▶ [DIRECTIONS FOR THIS TASK] Skip the pictures. Retype exactly, and only, the lines between the line holding "Collapse the SELECT statement outlining box" and the last line below, inclusive.

▶ [Saved entries]
%%

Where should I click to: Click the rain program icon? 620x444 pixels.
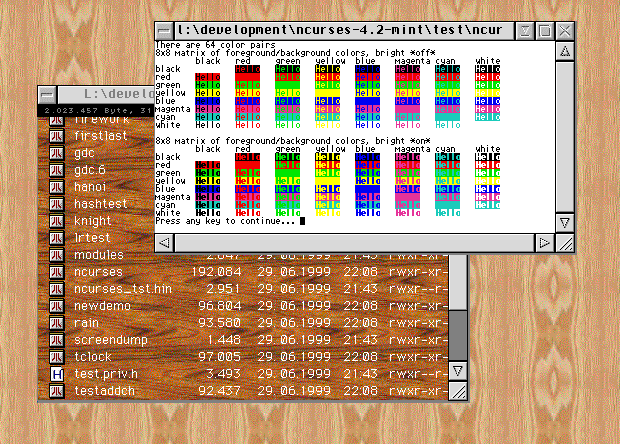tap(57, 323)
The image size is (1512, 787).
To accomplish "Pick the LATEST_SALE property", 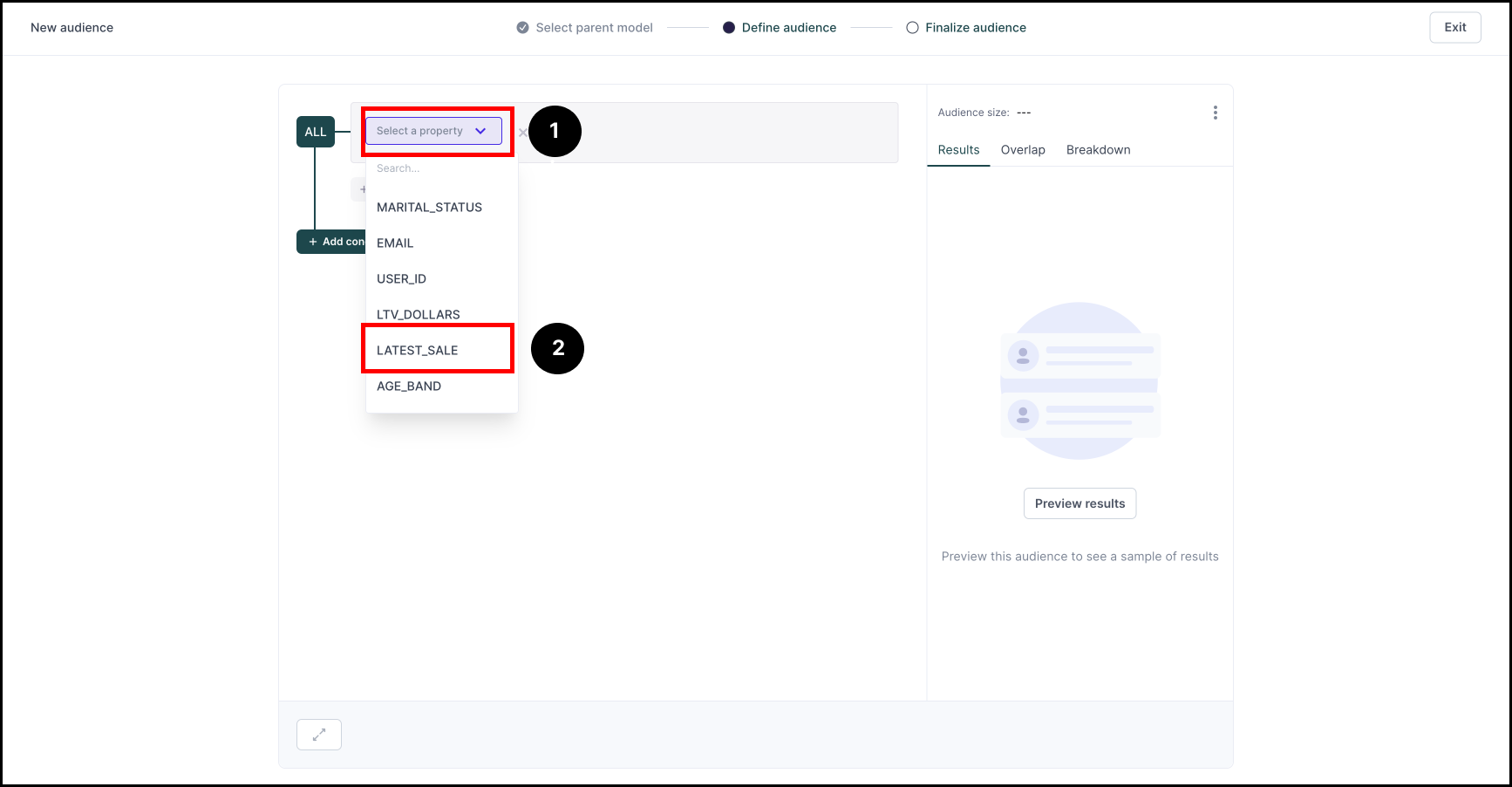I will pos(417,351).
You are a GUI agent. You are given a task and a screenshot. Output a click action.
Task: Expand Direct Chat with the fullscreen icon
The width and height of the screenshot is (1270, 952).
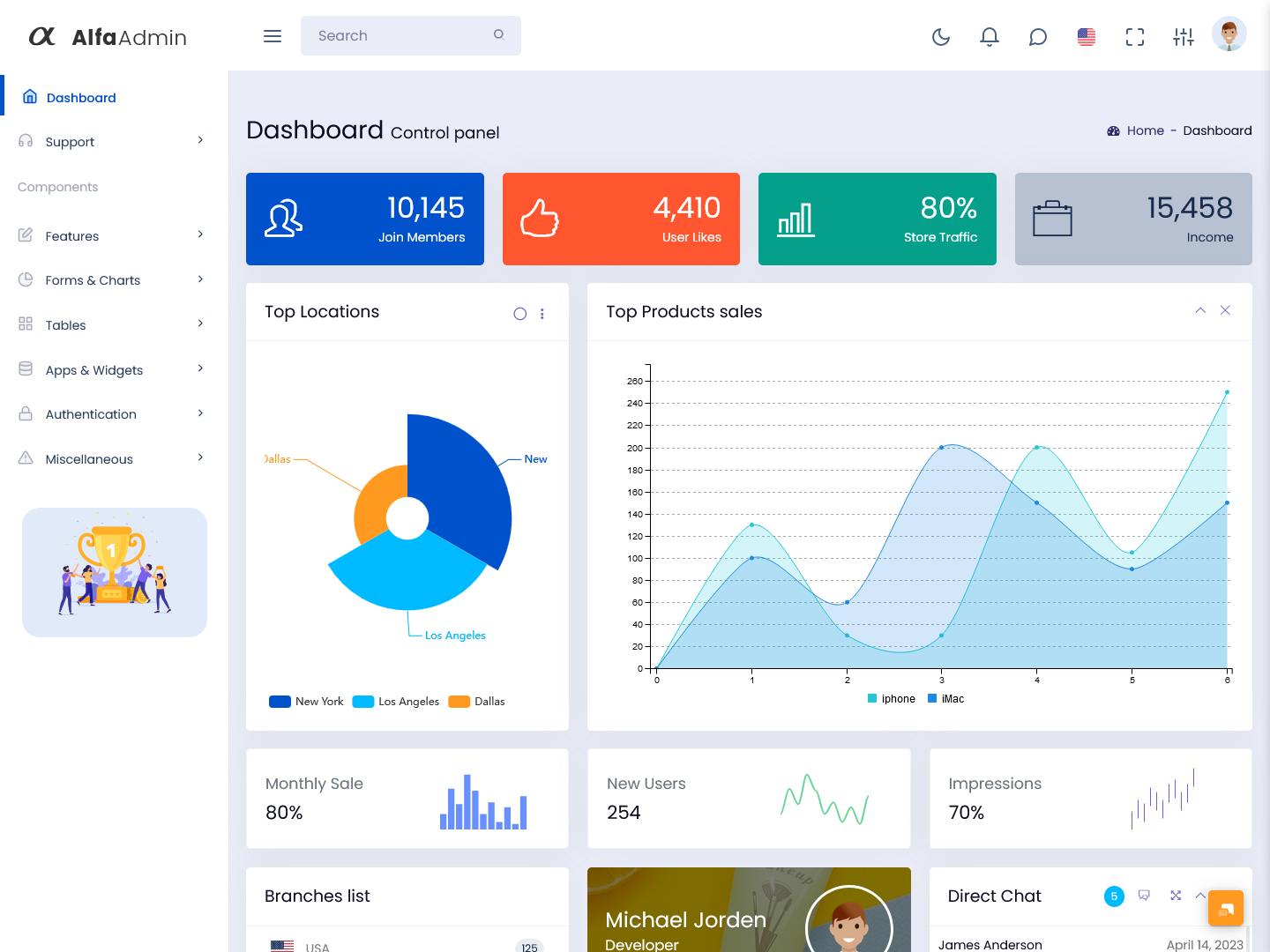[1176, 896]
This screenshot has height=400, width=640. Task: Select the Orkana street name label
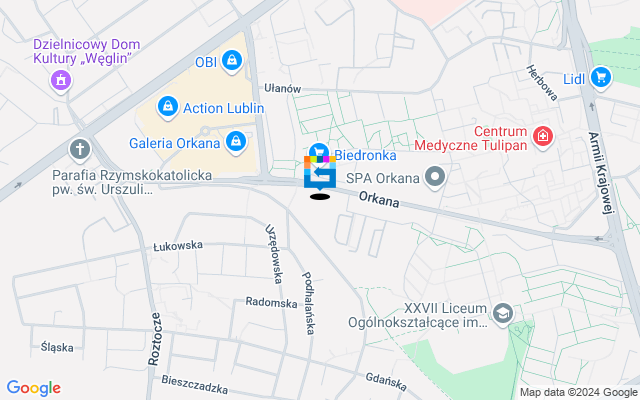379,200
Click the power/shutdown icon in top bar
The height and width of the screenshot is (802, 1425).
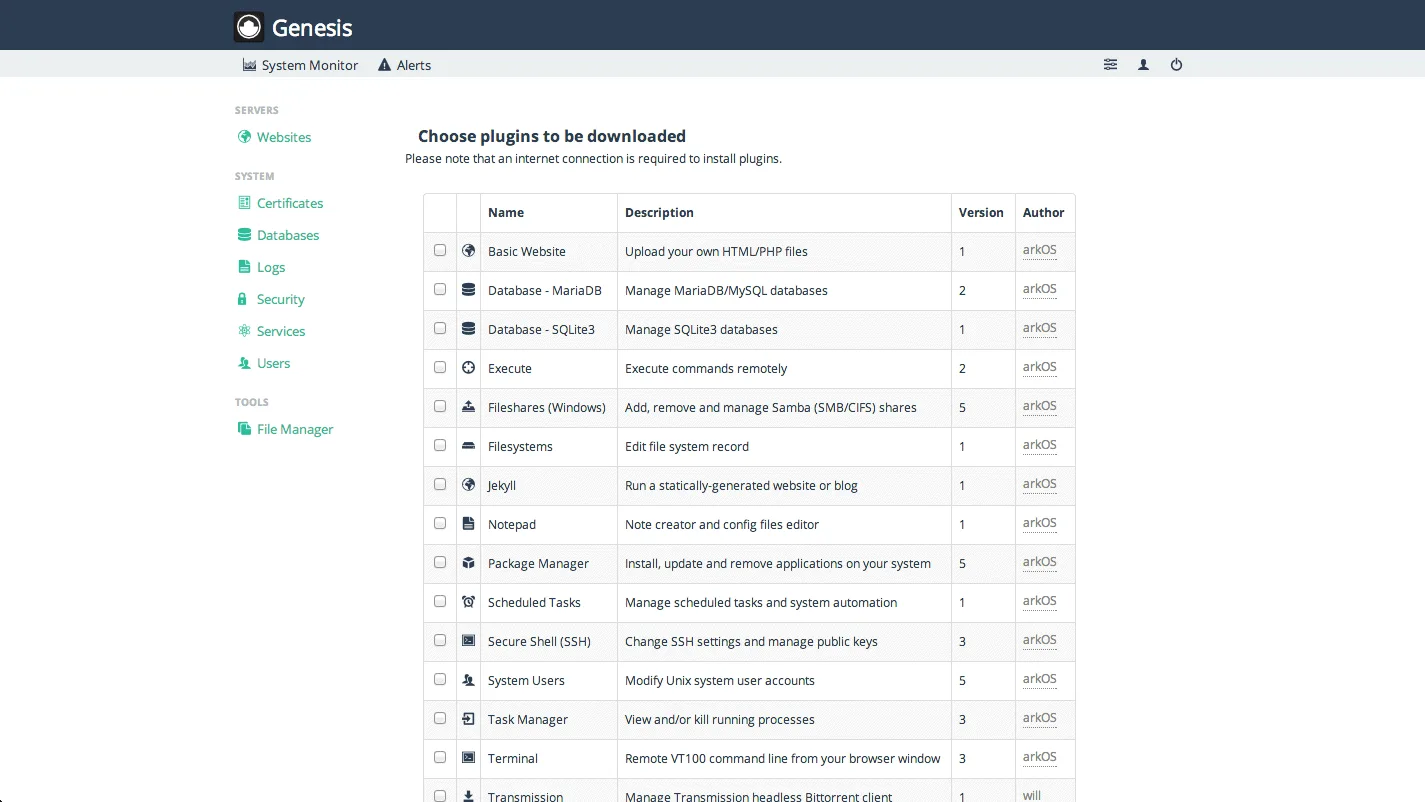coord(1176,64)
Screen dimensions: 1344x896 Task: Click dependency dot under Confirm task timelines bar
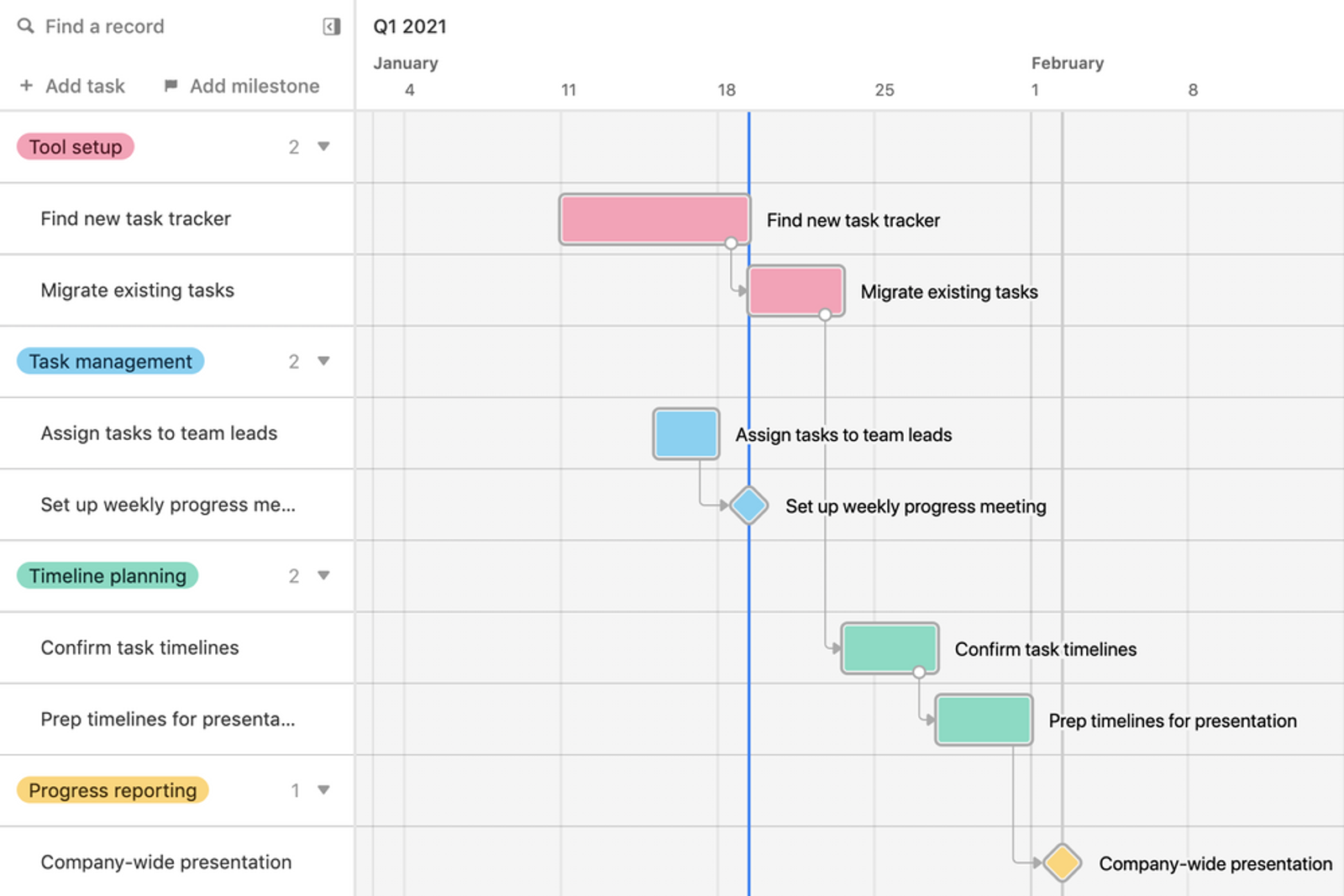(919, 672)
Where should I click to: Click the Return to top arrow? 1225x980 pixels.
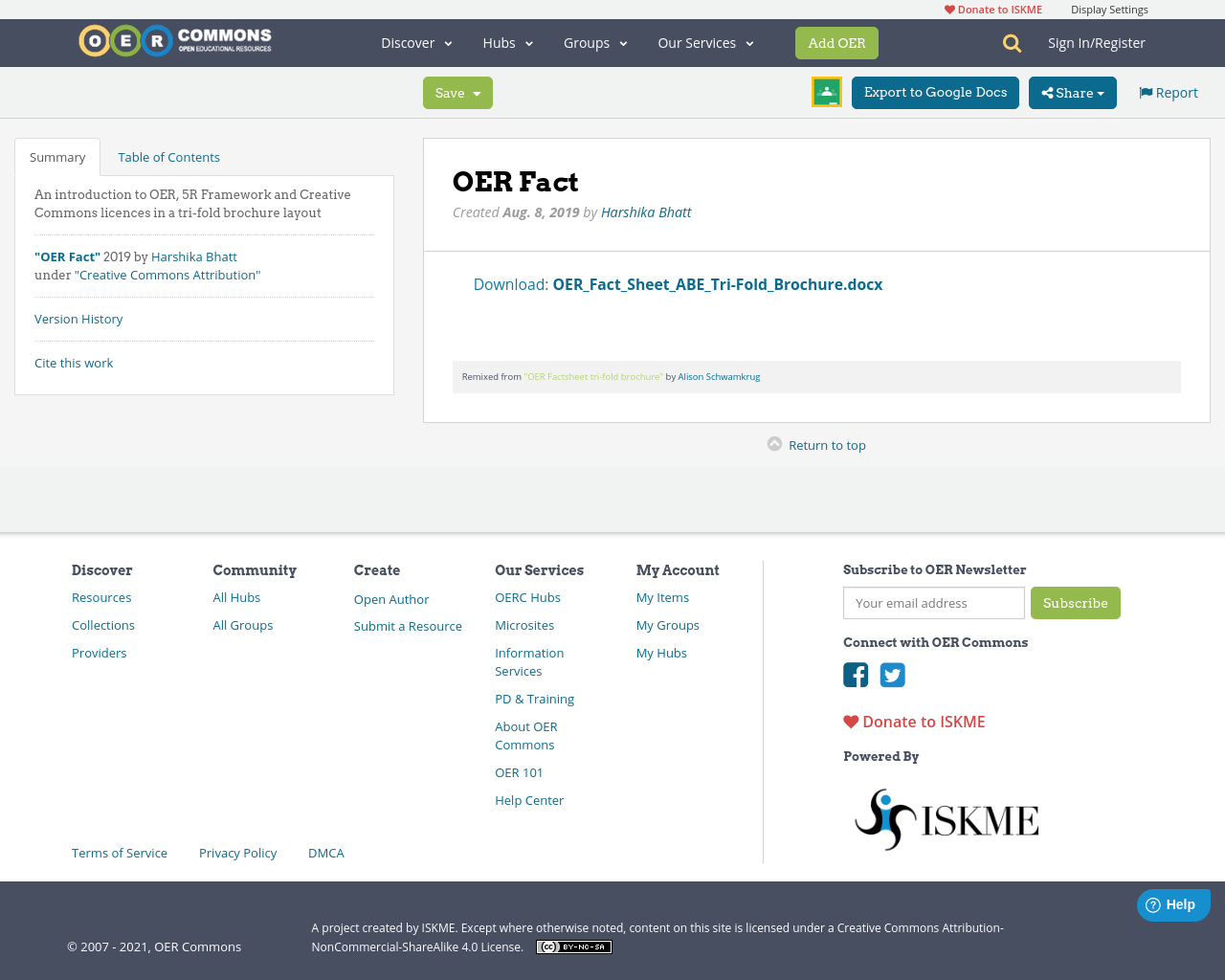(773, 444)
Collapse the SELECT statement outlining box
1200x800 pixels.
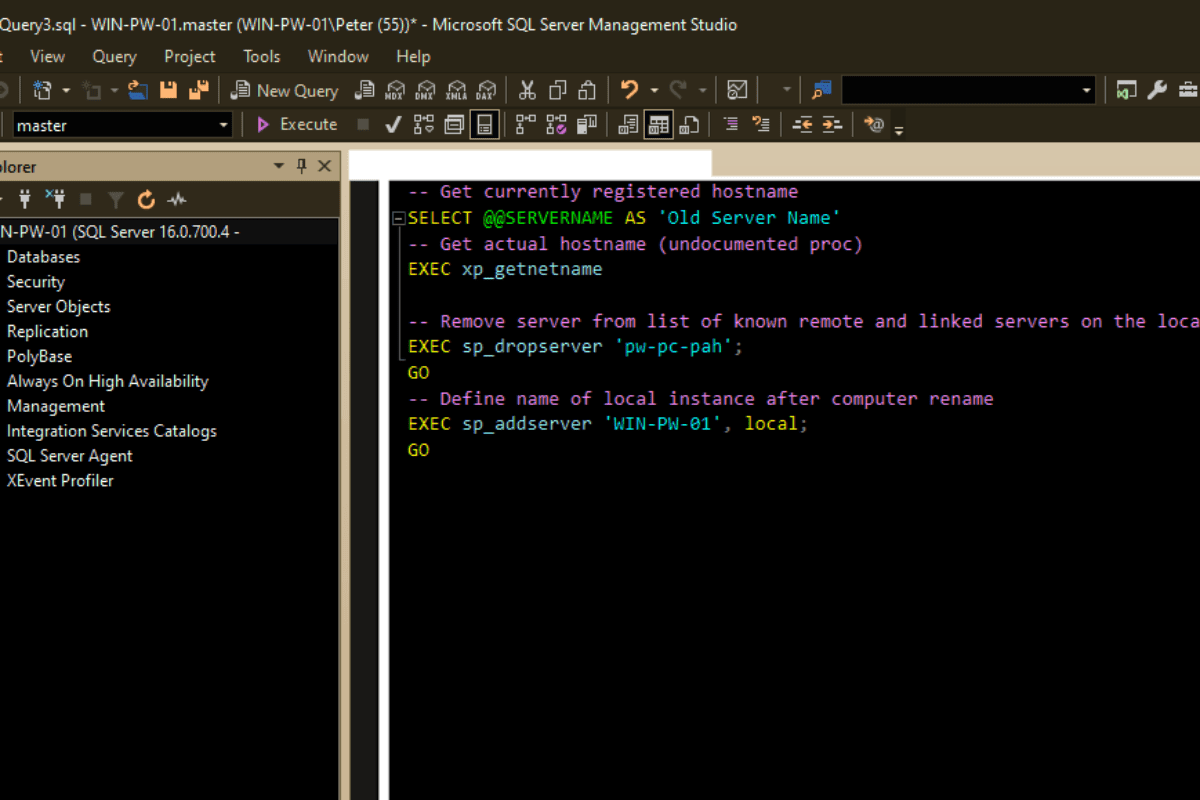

%%

▶ [TASK OUTPUT]
Collapse the SELECT statement outlining box
1200x800 pixels.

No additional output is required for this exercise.